If ten years ago, anyone had told me that one single social media platform would not only link almost every website on the net, but also serve as most people’s calendar of events, means of communication and indeed, link to the social world, I wouldn’t have taken you seriously. Today, as I see people logging into Facebook from their mobile phones on the street, chatting on Facebook messenger while on the bus, filming themselves on live video cam at restaurants and immediately turning to that irresistible blue and white page whenever they’ve nothing to do, I realise that it’s come to dominate each and every instance of most peoples’ lives.
We chat, we flirt, we debate, we argue. We become members of groups of like-minded people, poke prospective dates, engage in sarcastic political banter, share photos of us cooking, trying out clothes, and staring at mirrors in public toilets. Every new trend is in because it’s popular on Facebook. If you don’t post a record of something you did in real life on your news feed, then it never happened.
This is life today. And whether Facebook is merely a tool which makes us more connected to one another over vast distances of time and space, or whether it’s a means of division which promotes interactive relationships instead of actual palpable bonding, the fact remains that Facebook is here to stay.
Like any other form of communication, indeed perhaps more than most, communicating through social media often incurs misunderstandings. Many people seem to disregard a number of specific rules of etiquette and manners which, although not official, are nonetheless unspoken rules by the majority of Facebook users. To be sure, the unspoken rule is a strange beast, as it obviously doesn’t apply to everyone and depends on the case or situation. However, I feel safe enough in saying that at least some of the manners of conduct below should be kind of obvious to everyone.
Don’t update your status every 5 minutes.
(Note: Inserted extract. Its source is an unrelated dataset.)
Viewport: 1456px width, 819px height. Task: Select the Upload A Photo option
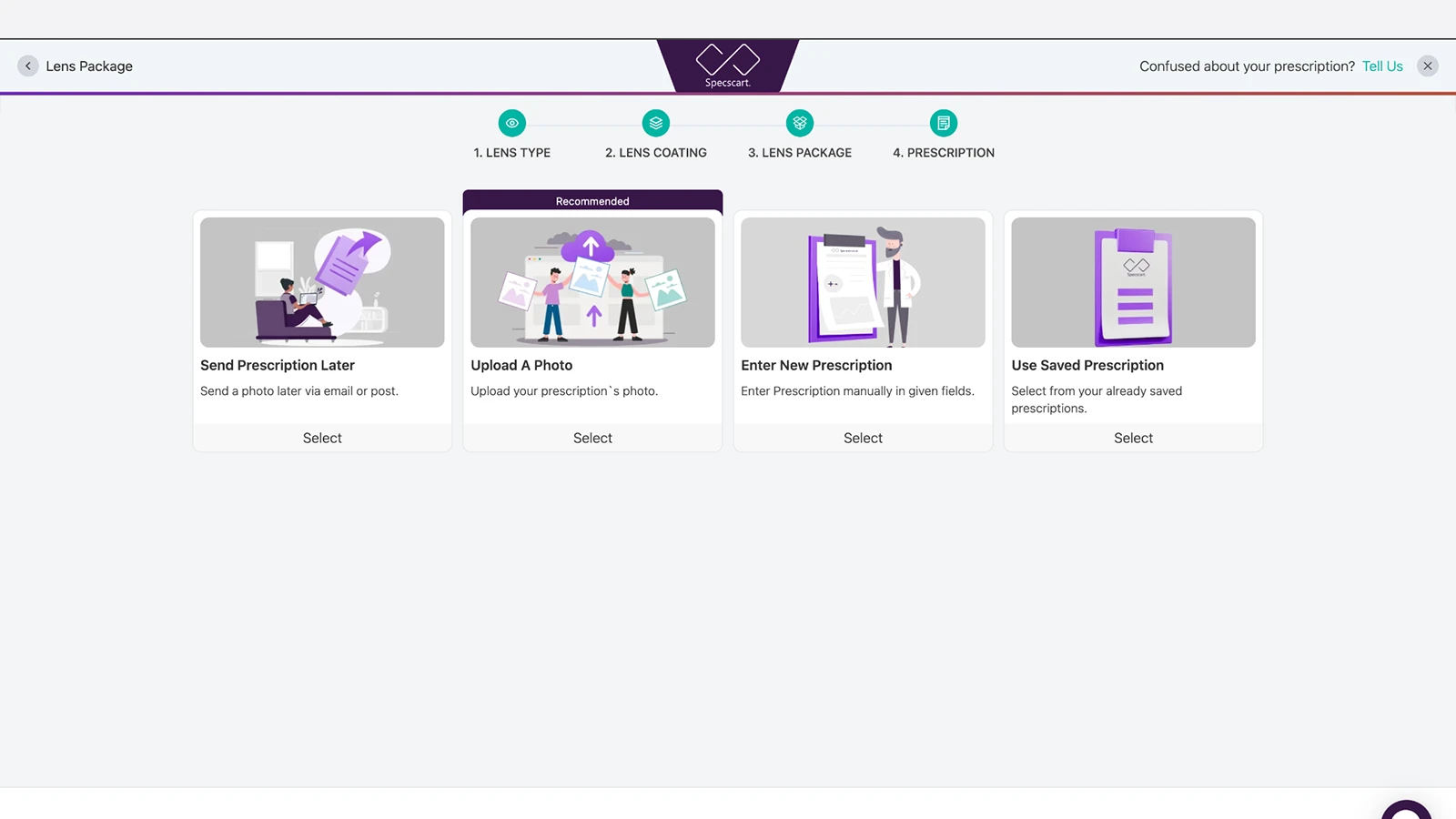coord(592,438)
Yes, you wore the red dress instead of the blue. You spent 15 minutes waiting for the bus in the heat. You went to Valletta for an appointment. You were late. Then you ate a burger. And afterwards an ice cream. Yes, you’re having a good time, we get it. Or do we?
People who spend their time trying so hard to portray a perfect life and convincing strangers on social media of this are those who either feel very lonely or who actually need to prove something to themselves. This kind of behaviour generally annoys most people who end up unfollowing you, which in the end defeats the purpose, as you end up losing friends instead of making them.
Don’t focus on private quarrels in your statuses, especially to get back at a partner or an ex. You’re not showing the world what an ass they are, but just showing how bitter you feel about the whole thing. It’s none of our business. Plus it just ferments gossip.
Don’t post random impulsive heartbroken rants when you’re drunk. Seriously, just don’t.
Private matters should remain private. If you have something intimate or personal to talk about with a friend, send them a private message instead of blurting it all out on their wall.
Think before you post. If you have a multitude of Facebook friends – most of whom are probably acquaintances or indeed total strangers – these probably come from different social, ethnic or cultural backgrounds. It’s best not to hurt anybody or provoke unwarranted attacks, so try to be considerate before sharing rude memes.
Take everything with a pinch of salt! Not every vague or snide status or meme is targeting you personally. Remember that everyone has their own life and you’re not the centre of it. So, just smile, grab your sense of humour and stop taking everything so seriously!